One source said aides to the three-term mayor are looking at ballot access issues, but the source refused to speak specifically about what Bloomberg, 73, asked to be done.
The source added that Bloomberg sees the Republican and Democratic presidential races as becoming increasingly polarized, and neither fits Bloomberg's views. But Bloomberg, who has flirted with Oval Office aspirations in the past, is serious about a possible candidacy, the source insisted.
A decision will have to be made by the first week of March, likely before it's clear who the Democratic and Republican nominees are, because of the process to get on ballots for the November election.
A spokesman for the former mayor declined to comment.
News of Bloomberg's consideration was first reported Saturday
morning by The New York Times, which said the media mogul would be willing to spend $1 billion of his own money on a White House bid.
A source close to the former mayor has previously told CNN that Bloomberg would seriously consider entering the race if it appeared Donald Trump or Texas Sen. Ted Cruz would face Vermont Sen. Bernie Sanders in the general election.
Last month, the media mogul commissioned a poll to see how he would fare as a third-party candidate against Trump and Hillary Clinton, the respective Republican and Democratic presidential front-runners, the source close to the former mayor told CNN. The poll was requested after Bloomberg saw Trump's meteoric rise to the top of the GOP field, and he's also eyed a run as Sanders has mounted a serious challenge to Clinton.
This source, however, did not discuss the poll's findings.
Two sources close to Bloomberg said internal polling found that he would theoretically take away more Republican votes from Trump or Cruz than Democratic votes from Sanders. But one source noted, however, that that could change.
Ohio governor and Republican presidential hopeful John Kasich told CNN in New Hampshire Saturday that he isn't worrying about Bloomberg's plans, but added that he likes the mayor.
"I just worry about doing my thing and we'll see what happens. But, you know, he was a good mayor of New York, and if he wants to run, it will probably stimulate the debate. I'm all in favor of that," Kasich said.
Kentucky Sen. Rand Paul, who was also in New Hampshire for a state GOP town hall event, told reporters that a Bloomberg run would split the Democratic vote due to the former mayor's longtime support for greater gun restrictions.
"It seems to be what activated him and inspired him in recent elections has been gun control. So if he splits the Democrat vote, those for gun control, that might be good for Republicans," Paul said.
No stranger to White House speculation
White House whispers surrounding Bloomberg, a longtime Democrat who switched to the Republican Party to seek the NYC mayoralty in 2001, but who ran for his third term as an independent, are not new, and he remains a nationally recognized political figure.
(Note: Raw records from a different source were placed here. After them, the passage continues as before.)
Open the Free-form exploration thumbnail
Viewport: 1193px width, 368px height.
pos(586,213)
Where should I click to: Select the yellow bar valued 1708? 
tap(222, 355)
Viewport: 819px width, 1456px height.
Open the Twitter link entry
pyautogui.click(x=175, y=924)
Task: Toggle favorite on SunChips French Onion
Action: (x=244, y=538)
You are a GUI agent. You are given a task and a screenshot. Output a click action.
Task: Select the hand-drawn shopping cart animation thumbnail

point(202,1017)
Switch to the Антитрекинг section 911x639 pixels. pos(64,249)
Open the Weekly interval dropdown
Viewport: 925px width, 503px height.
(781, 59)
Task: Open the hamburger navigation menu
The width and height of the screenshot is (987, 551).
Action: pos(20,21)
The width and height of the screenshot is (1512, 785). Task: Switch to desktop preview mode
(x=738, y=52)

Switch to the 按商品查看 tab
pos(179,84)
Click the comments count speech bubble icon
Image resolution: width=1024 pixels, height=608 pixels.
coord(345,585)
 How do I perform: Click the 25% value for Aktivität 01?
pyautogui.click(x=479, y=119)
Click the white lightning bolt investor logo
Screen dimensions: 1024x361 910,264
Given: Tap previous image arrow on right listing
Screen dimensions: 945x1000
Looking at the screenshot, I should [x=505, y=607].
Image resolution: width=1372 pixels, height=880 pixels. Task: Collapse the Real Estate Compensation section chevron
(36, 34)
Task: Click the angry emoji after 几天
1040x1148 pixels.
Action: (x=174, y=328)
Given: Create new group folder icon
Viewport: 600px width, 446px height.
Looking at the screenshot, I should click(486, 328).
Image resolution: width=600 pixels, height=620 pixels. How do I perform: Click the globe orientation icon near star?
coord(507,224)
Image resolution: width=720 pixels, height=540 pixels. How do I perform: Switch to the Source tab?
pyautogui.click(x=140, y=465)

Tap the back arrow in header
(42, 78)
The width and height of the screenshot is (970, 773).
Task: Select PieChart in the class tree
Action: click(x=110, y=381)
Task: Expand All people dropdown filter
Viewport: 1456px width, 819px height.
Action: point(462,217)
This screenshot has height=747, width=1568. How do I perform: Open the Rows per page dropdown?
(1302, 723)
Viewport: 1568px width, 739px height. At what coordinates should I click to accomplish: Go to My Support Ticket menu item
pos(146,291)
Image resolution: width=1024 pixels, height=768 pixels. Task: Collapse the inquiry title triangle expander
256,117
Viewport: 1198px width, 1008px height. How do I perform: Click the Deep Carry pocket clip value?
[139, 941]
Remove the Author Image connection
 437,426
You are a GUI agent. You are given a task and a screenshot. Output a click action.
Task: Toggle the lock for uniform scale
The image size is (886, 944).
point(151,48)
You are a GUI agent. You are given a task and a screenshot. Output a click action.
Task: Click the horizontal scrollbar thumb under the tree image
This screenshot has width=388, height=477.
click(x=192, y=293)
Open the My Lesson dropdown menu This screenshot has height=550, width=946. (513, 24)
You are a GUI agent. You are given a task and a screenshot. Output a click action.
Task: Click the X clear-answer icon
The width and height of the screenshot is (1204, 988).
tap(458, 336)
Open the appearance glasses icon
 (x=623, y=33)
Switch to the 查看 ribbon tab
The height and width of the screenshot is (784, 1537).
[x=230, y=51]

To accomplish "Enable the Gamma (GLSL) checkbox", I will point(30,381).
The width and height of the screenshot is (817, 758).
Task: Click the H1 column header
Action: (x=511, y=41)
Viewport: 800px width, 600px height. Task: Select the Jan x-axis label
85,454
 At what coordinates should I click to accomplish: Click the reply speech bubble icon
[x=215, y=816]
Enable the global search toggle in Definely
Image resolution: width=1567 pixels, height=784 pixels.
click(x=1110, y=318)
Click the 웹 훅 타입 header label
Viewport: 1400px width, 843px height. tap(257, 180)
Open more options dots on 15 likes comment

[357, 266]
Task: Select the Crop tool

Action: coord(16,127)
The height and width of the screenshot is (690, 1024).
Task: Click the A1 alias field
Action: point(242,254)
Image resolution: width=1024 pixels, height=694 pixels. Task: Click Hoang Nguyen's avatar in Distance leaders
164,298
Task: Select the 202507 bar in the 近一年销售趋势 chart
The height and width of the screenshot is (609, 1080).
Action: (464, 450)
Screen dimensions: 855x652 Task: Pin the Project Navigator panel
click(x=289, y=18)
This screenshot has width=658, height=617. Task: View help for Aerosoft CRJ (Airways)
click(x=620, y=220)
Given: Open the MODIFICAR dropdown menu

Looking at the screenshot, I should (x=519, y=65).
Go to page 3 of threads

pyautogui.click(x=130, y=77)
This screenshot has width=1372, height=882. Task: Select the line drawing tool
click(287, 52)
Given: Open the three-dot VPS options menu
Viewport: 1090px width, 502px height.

He launched a research effort
into his chances as an independent ahead of the 2008 campaign before ruling out a bid early in the primary fight. He waited until November to endorse President Barack Obama for re-election in 2012, citing climate change in the wake of Superstorm Sandy
And last year, the New York Post reported that New York Democrats approached Bloomberg to gauge his interest in a presidential run
Lately, he has earned conservatives' ire
with his push for greater gun control, and the National Rifle Association launched an ad campaign over the summer accusing him of using his personal fortune to try and strip people of their individual rights and freedoms.